The state project to build Yemi Lab in a 989-meter-high mountain in Jeongseon, a county about 140 kilometers (87 miles) southeast of Seoul, cost some 30.85 billion won ($21.78 million) to build a 587-meter vertical shaft, a 782m horizontal access tunnel with a height of 15m or more, a research complex, and a three-story ground laboratory.
The sound-proof underground facility managed by the state-run Institute for Basic Science (IBS) covers about 3,000 square meters, the world's sixth-largest after Italy, the U.S., Canada, China and Japan, according to the Ministry of Science and ICT. The site located near a private iron mine was selected because the detection of natural radioactivity was significantly low, providing optimal conditions for various experiments.
Advanced air supply and temperature control devices provide an optimal residential environment and maintain 26 degrees Celsius. The main research complex has a dozen labs, a rest area, and an evacuation site located on both sides of a 1,000-meter-long straight tunnel that can accommodate up to 70 people. There is a mining toilet that can be managed without odor and pollutant emissions.
The walls are radiation-shieldable and painted with special shotcrete, or sprayed concrete, which is pneumatically projected at high velocity onto a surface. In the event of a fire or explosion, dozens of people can survive in a shelter for three days. In case of emergency, the tunnel can share an exit with a nearby iron mine.
"We hope that domestic and foreign researchers will conduct joint research at Yem Lab, the world's sixth-largest underground experiment facility, and develop it into a global research space," First Vice Minister of Science and ICT Oh Tae-seok said in an opening ceremony on October 5. Joint research is to be conducted with overseas organizations.
Until now, researchers have carried out experiments in a facility, which is located 700m underground and covers an area of 300 square meters in Yangyang. They wanted a new facility with advanced equipment to create a world-class research environment because the lab in Yangyang reached its space limit. "We will contribute to the creation of results in various national science and technology fields by revitalizing the joint use of Yemi Lab," said IBS head Noh Do-young.
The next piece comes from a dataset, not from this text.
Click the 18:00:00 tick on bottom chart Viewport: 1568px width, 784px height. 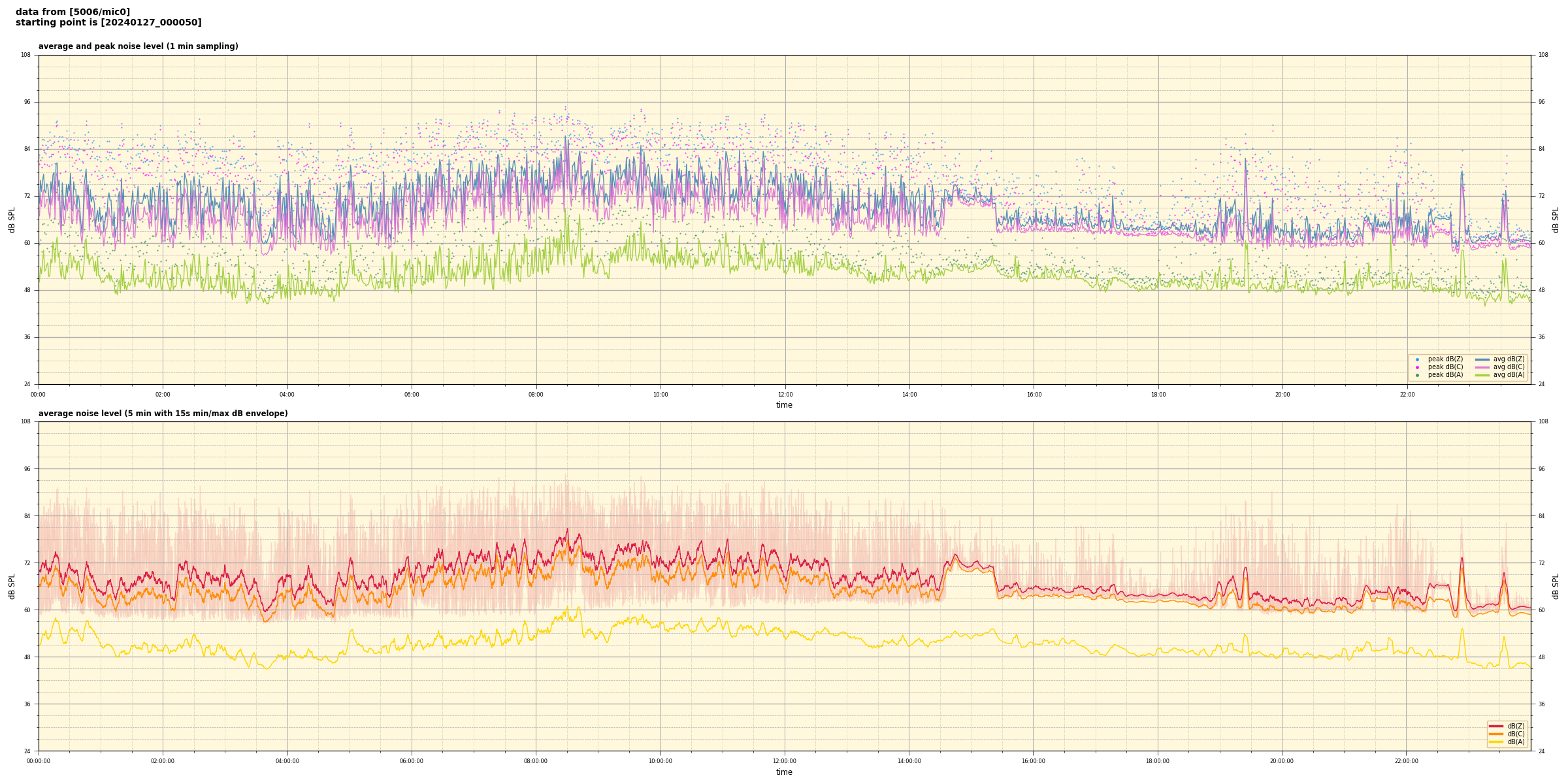coord(1158,761)
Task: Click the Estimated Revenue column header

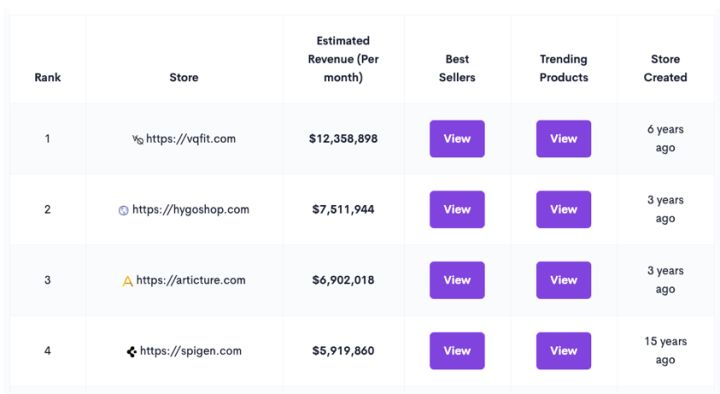Action: click(x=343, y=59)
Laboratory equipment will be relocated to the new facility in Jeongseon from 2023. The new astroparticle research facility (ARF) was installed with detectors with ultra-low noise to reduce background cosmic rays to search for extremely rare events such as neutrinoless double beta decays and dark matter. The success of experiments relies on reducing background interference.
Scientists believe the universe consists of 26.8 percent dark matter and 68.3 percent ark energy. Signals from dark matter and neutrinos are very difficult to detect because they manifest into detectable particles via weak interaction. Given the very faint signals, sources of background noise must be reduced as much as possible.
Neutrinos are massive but their absolute masses and nature have not been determined. A measurement of neutrinos' masses requires highly sensitive equipment capable of detecting their extremely tiny signals.
In Yemi Lab, research will focus on AMoRE-II and COSINE-200. The AMoRE-II experiment investigates the physical properties of neutrinos by increasing the size of molybdenum crystals to 200kg. COSINE-200 is a study to explore traces of dark matter by observing the collision process between dark matter and sodium iodide crystals in the COSINE detector. Researchers can use a proton accelerator and a linear accelerator to conduct COSINE experiments.